Why detach attachments?🔗


Storing binary attachments in a NoSQL document database is handy, but it’s not best-practice in the long term. It’s a useful means of storing binary data, especially on the client side when there’s no network connectivity. In the long term, however, object storage is a natural choice to provide a limitless store of files and is much cheaper than a database per GB of binary data.

We can implement a best-of-both-worlds approach by storing attachments in the database initially, but detaching them later by moving them to object storage as data reaches the cloud.

How does it work?🔗


We need to monitor our Cloudant database’s changes feed, and as each document is updated we need to move any attachments from the document to object storage.

Initially, our database documents might look like this:

{
  "_id": "7",
  "_rev": "2-920d8da7eb1a1175fcbc10cf6f989d99",
  "title": "Whole Foods",
  "latitude": 54.5107,
  "longitude": -0.1383,
  "_attachments": {
    "storefront.jpg": {
      "content_type": "image/jpeg",
      "revpos": 2,
      "digest": "md5-N0JXExRZxZaOD3sszjMXzA==",
      "length": 46998,
      "stub": true
    }
  }
}

Here, attachments are referenced in the _attachments object. In this case we have a single attachment called storefront.jpg. After moving the document to object storage our document looks like this:

{
  "_id": "7",
  "_rev": "3-c3272191e6e94d3bd2a3d72145c7d4fd",
  "title": "Whole Foods",
  "latitude": 54.5107,
  "longitude": -0.1383,
  "attachments": {
    "storefront.jpg": {
      "content_type": "image/jpeg",
      "revpos": 2,
      "digest": "md5-N0JXExRZxZaOD3sszjMXzA==",
      "length": 46998,
      "stub": true,
      "Location": "https://detacher.s3.eu-west-2.amazonaws.com/7-storefront.jpg",
      "Key": "7-storefront.jpg"
    }
  }
}

There are several points to note:

  • The _rev field has changed because we have written a new version of the document.
  • The _attachments object is gone. Cloudant is no longer storing the attachment.
  • There is a new attachments object with almost identical data, except that it contains a reference to a Location (the URL describing where the attachment is stored in Object Storage) and a Key (a concatenation of the document id and the original filename).
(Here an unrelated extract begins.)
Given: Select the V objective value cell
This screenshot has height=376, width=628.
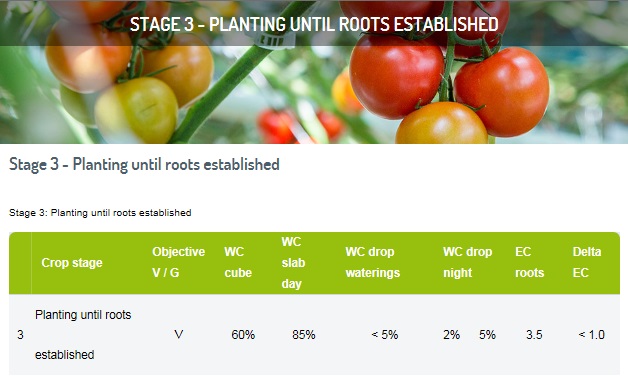Looking at the screenshot, I should coord(179,334).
The code to do this runs on IBM Cloud Functions, IBM’s serverless platform which is based on Apache OpenWhisk. A tiny piece of Node.js code is deployed to IBM Cloud Functions and configured to run against every change that occurs in the Cloudant database.

schematic

In pseudocode, this is what it does:

Load the document by its _id
IF the document contains an _attachments key THEN
   FOR each _attachment
     write the attachment to object storage
   END FOR
   remove the documents _attachments key
   replace it with a new attachements object
   save a new version of the document back to Cloudant
END IF

How do I deploy this myself?🔗


You’ll need a Cloudant account with a database in it, the IBM Cloud Functions command-line tool installed, and an object storage bucket in IBM Cloud Object Storage or Amazon S3.
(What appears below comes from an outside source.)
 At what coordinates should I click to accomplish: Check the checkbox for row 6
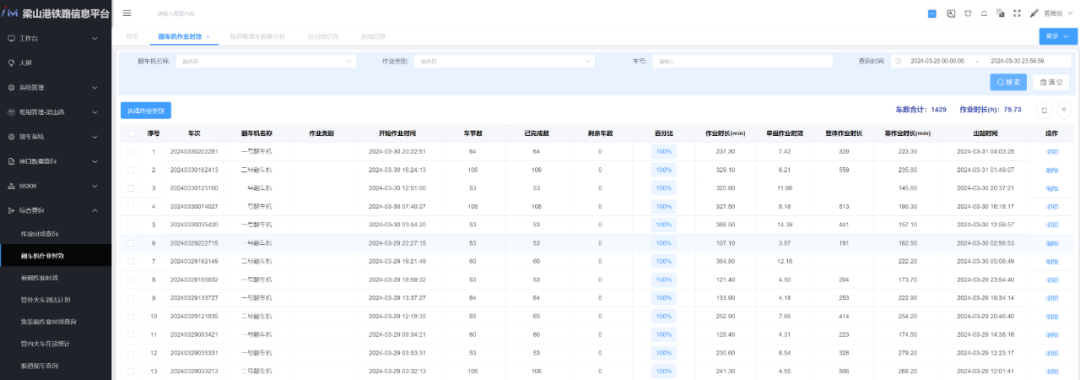pyautogui.click(x=131, y=243)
Simply clone my detacher source code, set your service credentials as environment variables, and run my deploy script:

export CLOUDANT_HOST="myhost.cloudant.com"
export CLOUDANT_USERNAME="myusername"
export CLOUDANT_PASSWORD="mypassword"
export CLOUDANT_DATABASE="mydatabase"
export AWS_ACCESS_KEY_ID="ABC123"
export AWS_SECRET_ACCESS_KEY="XYZ987"
export AWS_BUCKET="mybucket"
export AWS_REGION="eu-west-2"
export AWS_ENDPOINT="https://ec2.eu-west-2.amazonaws.com"
./deploy.sh

Now every time you create a document with an attachment, the attached files are automatically moved to your object storage bucket in the blink of an eye.

demo

Check out the source code for yourself, and start giving those document attachments the treatment they deserve!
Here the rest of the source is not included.